Task material
********************

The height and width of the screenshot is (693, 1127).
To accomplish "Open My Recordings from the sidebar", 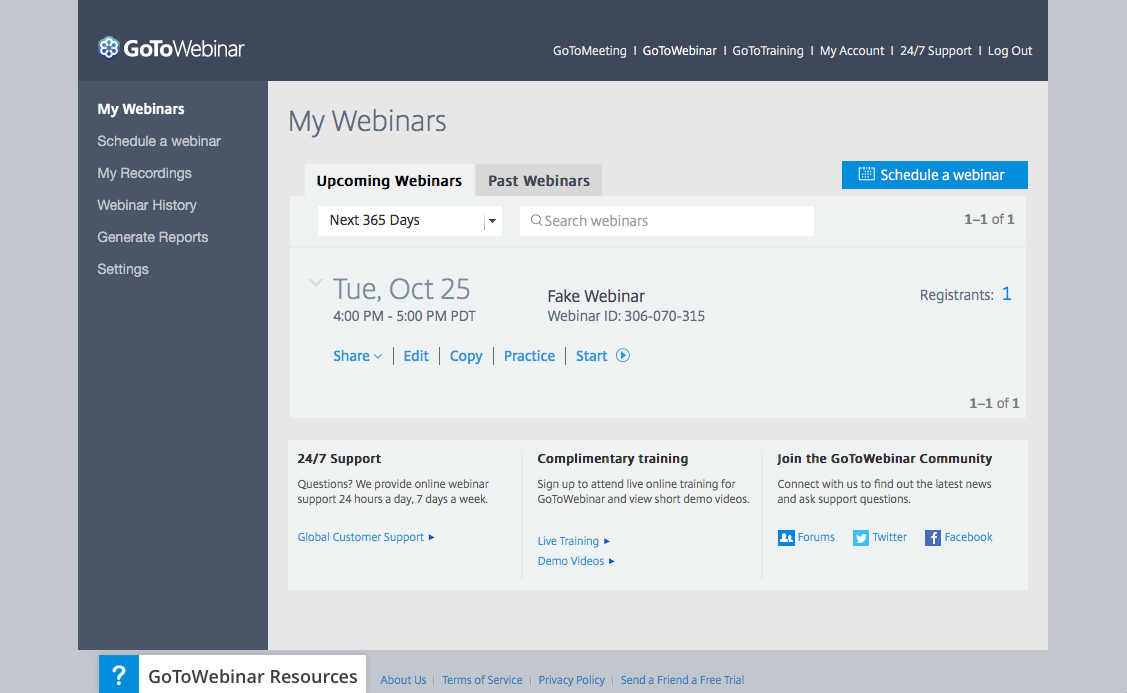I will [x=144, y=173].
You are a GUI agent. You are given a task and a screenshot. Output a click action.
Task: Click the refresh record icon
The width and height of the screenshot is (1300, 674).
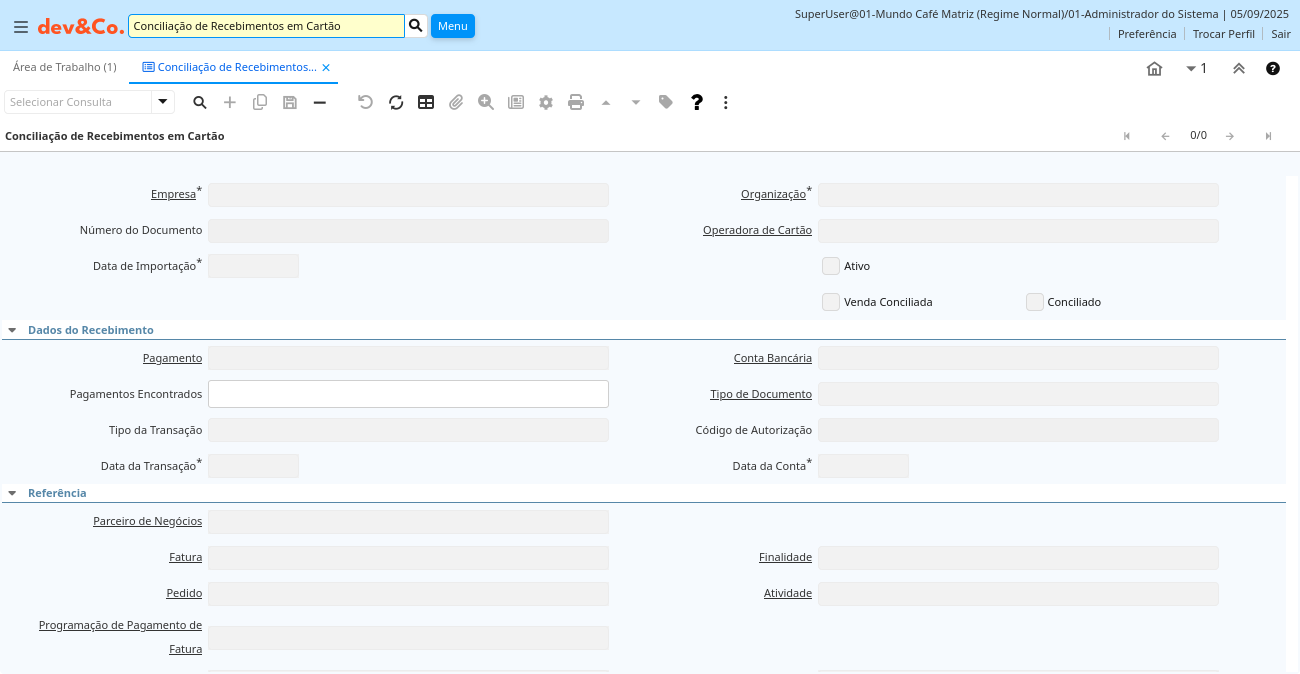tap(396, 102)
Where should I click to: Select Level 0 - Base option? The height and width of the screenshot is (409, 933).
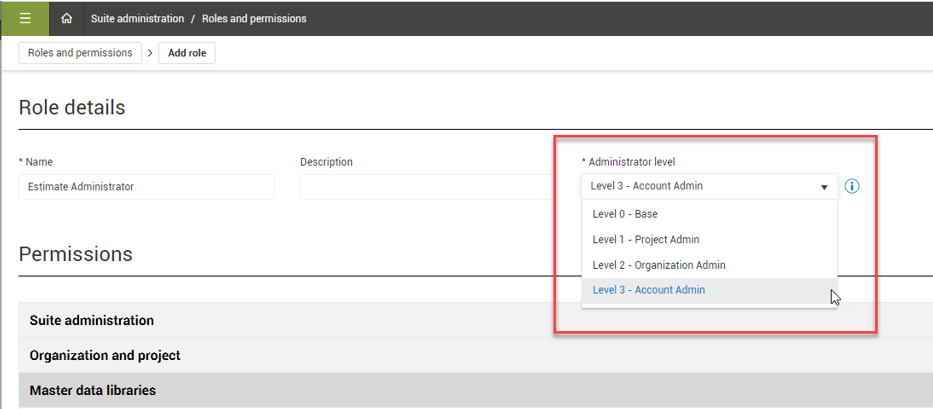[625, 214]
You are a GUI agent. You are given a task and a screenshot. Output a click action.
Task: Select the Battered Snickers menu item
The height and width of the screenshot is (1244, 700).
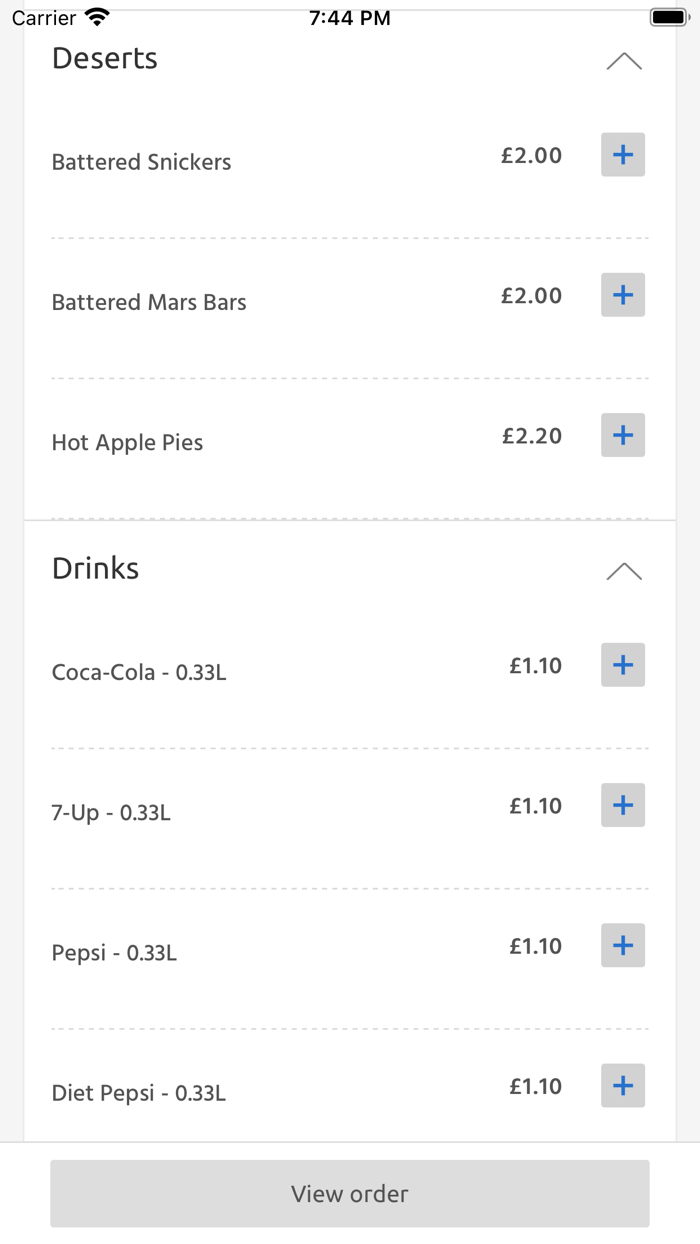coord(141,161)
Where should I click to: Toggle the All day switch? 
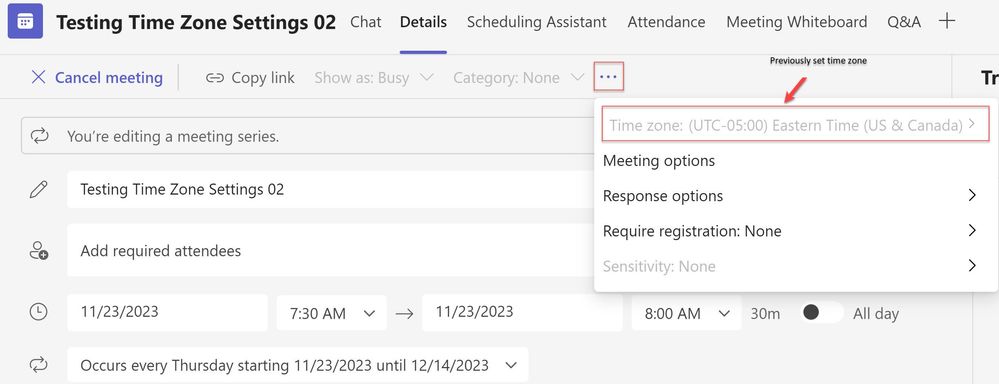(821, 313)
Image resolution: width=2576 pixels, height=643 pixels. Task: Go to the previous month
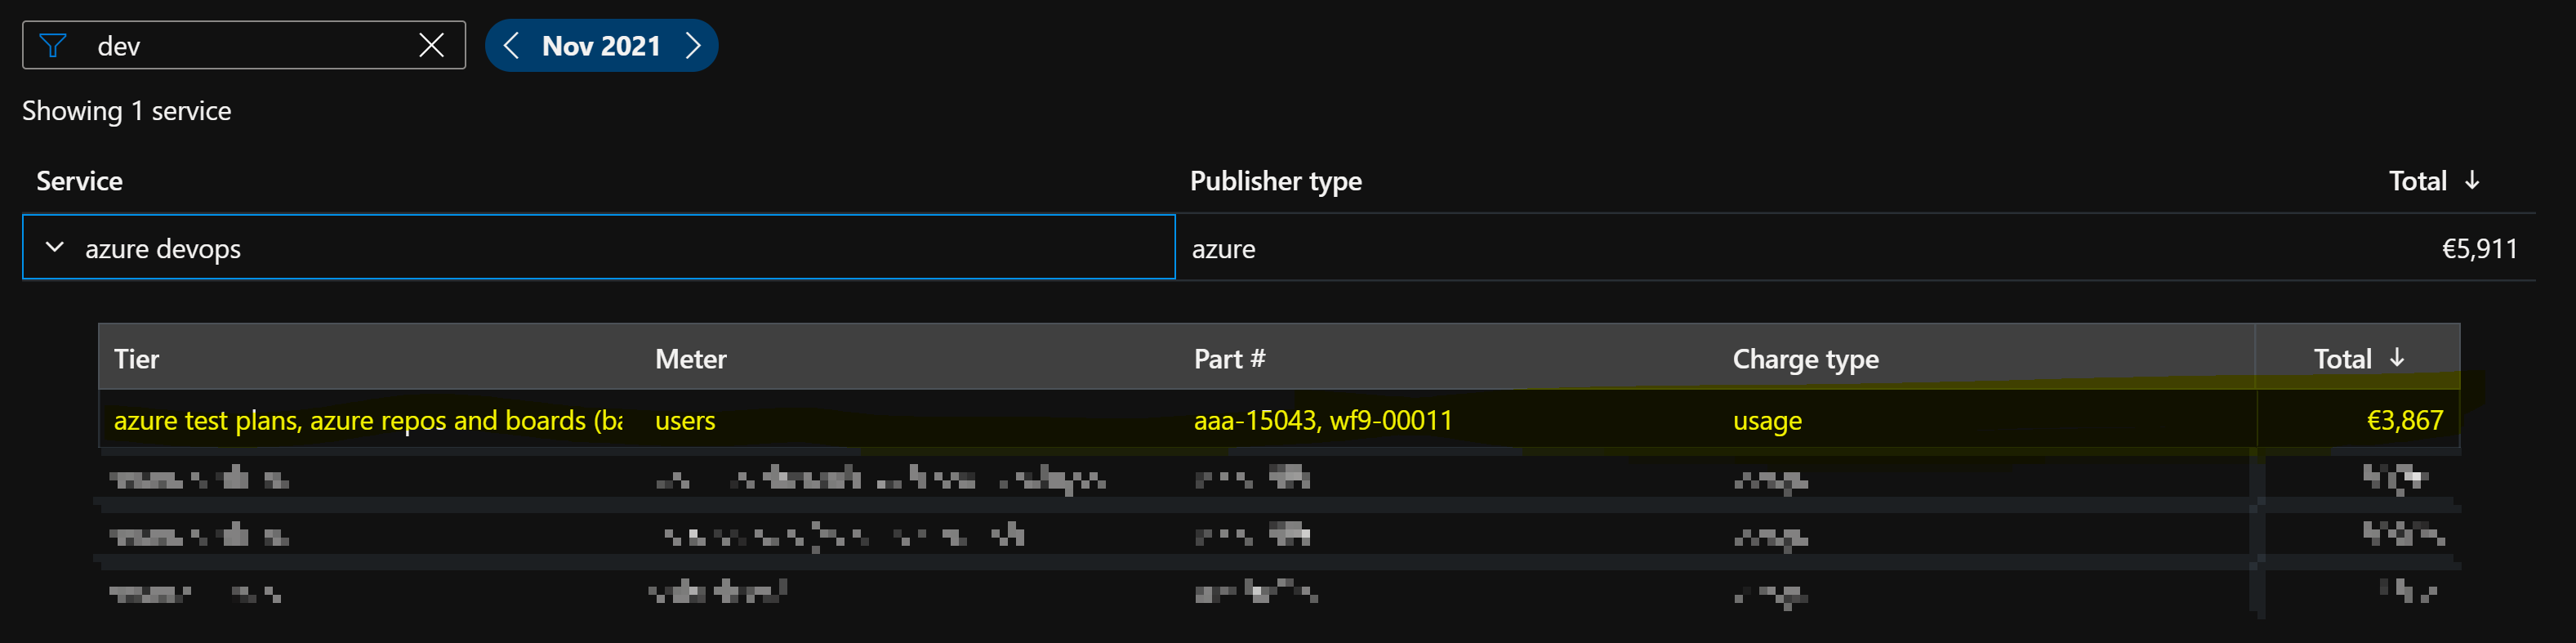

********************

The task
Everything from the line containing "The height and width of the screenshot is (1244, 700)." through the last line of the listing above must be output exactly, except the pictures.

Answer to this problem
The height and width of the screenshot is (1244, 700).
coord(141,161)
Where should I click to: Toggle the All day switch? 
(821, 313)
Image resolution: width=2576 pixels, height=643 pixels. Task: Go to the previous month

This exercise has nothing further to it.